• Information provided:

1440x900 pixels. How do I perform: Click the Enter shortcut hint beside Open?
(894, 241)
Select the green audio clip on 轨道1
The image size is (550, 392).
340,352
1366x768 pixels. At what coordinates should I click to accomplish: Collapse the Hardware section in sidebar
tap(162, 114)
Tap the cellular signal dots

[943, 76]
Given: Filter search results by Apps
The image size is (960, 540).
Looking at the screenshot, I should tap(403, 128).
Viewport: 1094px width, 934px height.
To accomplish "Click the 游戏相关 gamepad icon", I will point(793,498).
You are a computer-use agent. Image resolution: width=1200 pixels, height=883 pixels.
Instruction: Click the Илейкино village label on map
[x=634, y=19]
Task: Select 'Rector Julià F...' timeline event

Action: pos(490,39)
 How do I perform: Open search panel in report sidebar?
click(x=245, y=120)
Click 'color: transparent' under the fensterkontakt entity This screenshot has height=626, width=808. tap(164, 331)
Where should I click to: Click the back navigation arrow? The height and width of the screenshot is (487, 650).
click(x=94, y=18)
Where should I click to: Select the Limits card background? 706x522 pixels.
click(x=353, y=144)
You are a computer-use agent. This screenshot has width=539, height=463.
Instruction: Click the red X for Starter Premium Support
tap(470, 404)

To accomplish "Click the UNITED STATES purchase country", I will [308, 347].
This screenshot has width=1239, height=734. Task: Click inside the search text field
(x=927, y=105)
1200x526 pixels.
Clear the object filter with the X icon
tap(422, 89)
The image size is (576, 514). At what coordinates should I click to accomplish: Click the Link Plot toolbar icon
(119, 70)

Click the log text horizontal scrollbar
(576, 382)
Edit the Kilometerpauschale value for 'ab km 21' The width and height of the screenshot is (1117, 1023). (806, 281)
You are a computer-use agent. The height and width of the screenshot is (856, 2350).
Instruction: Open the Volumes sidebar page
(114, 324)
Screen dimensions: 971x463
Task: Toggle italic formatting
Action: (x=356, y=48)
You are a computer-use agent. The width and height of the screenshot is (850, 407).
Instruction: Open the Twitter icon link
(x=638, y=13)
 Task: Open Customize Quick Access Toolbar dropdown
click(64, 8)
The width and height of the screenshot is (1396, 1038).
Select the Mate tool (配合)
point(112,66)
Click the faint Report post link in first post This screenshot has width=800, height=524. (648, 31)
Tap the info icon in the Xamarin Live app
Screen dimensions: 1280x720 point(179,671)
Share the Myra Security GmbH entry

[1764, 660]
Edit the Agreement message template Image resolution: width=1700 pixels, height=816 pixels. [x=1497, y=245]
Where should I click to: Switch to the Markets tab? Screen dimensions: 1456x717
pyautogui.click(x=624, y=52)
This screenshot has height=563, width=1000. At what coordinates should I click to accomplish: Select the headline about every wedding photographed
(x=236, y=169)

• What is expected: Starting with the first line of the entries, transcribe every line up to and including the one with "You are a computer-use agent. The height".

• Answer section:
1440x900 pixels. How do I perform: Click the Enter shortcut hint beside Open?
(894, 241)
Select the green audio clip on 轨道1
The image size is (550, 392).
340,352
1366x768 pixels. At what coordinates should I click to accomplish: Collapse the Hardware section in sidebar
tap(162, 114)
Tap the cellular signal dots

[943, 76]
Given: Filter search results by Apps
The image size is (960, 540).
Looking at the screenshot, I should tap(403, 128).
Viewport: 1094px width, 934px height.
To accomplish "Click the 游戏相关 gamepad icon", I will point(793,498).
You are a computer-use agent. Image resolution: width=1200 pixels, height=883 pixels.
Instruction: Click the Илейкино village label on map
[x=634, y=19]
Task: Select 'Rector Julià F...' timeline event

Action: pos(490,39)
 How do I perform: Open search panel in report sidebar?
click(x=245, y=120)
Click 'color: transparent' under the fensterkontakt entity This screenshot has height=626, width=808. tap(164, 331)
Where should I click to: Click the back navigation arrow? The height and width of the screenshot is (487, 650).
click(x=94, y=18)
Where should I click to: Select the Limits card background? 706x522 pixels.
click(x=353, y=144)
You are a computer-use agent. This screenshot has width=539, height=463.
Instruction: Click the red X for Starter Premium Support
tap(470, 404)

To accomplish "Click the UNITED STATES purchase country", I will [308, 347].
This screenshot has width=1239, height=734. Task: Click inside the search text field
(x=927, y=105)
1200x526 pixels.
Clear the object filter with the X icon
tap(422, 89)
The image size is (576, 514). At what coordinates should I click to accomplish: Click the Link Plot toolbar icon
(119, 70)

Click the log text horizontal scrollbar
(576, 382)
Edit the Kilometerpauschale value for 'ab km 21' The width and height of the screenshot is (1117, 1023). (806, 281)
You are a computer-use agent. The height and width of the screenshot is (856, 2350).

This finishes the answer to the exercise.